◆ Data shown ◆
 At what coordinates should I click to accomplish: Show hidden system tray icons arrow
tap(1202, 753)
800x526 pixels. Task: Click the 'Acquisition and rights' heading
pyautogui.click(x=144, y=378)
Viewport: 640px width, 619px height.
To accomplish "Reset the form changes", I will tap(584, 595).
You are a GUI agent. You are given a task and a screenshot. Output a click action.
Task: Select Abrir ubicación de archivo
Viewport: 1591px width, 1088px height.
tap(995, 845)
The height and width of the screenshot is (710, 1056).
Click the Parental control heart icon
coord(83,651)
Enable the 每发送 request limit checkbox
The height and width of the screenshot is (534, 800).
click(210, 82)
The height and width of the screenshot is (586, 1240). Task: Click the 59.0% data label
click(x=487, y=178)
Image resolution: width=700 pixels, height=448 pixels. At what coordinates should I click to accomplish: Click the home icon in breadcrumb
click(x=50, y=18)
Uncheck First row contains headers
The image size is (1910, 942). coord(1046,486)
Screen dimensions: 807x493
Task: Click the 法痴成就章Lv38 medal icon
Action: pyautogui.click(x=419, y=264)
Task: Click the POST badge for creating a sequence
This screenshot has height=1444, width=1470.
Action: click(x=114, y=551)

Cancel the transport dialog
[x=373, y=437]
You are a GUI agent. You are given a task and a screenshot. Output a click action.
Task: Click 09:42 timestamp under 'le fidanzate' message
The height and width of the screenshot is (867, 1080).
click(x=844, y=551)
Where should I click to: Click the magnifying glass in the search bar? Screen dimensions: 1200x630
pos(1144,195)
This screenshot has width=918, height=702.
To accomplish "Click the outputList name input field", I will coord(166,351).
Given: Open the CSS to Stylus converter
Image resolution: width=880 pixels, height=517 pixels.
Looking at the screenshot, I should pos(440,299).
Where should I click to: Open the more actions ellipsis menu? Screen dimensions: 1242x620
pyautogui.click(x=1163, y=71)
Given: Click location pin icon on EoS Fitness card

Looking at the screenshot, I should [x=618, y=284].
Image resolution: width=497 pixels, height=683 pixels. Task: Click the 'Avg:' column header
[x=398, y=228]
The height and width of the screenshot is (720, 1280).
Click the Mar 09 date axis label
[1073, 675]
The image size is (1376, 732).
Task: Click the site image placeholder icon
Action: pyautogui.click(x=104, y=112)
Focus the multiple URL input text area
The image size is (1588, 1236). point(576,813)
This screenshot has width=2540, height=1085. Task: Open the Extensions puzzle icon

◆ Exercise instructions ◆
Copy, exactly as written, the lines above, beginning with the one that contains "This screenshot has width=918, height=702." and ending with the last.

◆ Task answer ◆
This screenshot has width=918, height=702.
To accomplish "Click the outputList name input field", I will coord(166,351).
Given: Open the CSS to Stylus converter
Image resolution: width=880 pixels, height=517 pixels.
Looking at the screenshot, I should pos(440,299).
Where should I click to: Open the more actions ellipsis menu? Screen dimensions: 1242x620
pyautogui.click(x=1163, y=71)
Given: Click location pin icon on EoS Fitness card

Looking at the screenshot, I should [x=618, y=284].
Image resolution: width=497 pixels, height=683 pixels. Task: Click the 'Avg:' column header
[x=398, y=228]
The height and width of the screenshot is (720, 1280).
Click the Mar 09 date axis label
[1073, 675]
The image size is (1376, 732).
Task: Click the site image placeholder icon
Action: pyautogui.click(x=104, y=112)
Focus the multiple URL input text area
The image size is (1588, 1236). point(576,813)
This screenshot has width=2540, height=1085. Task: Open the Extensions puzzle icon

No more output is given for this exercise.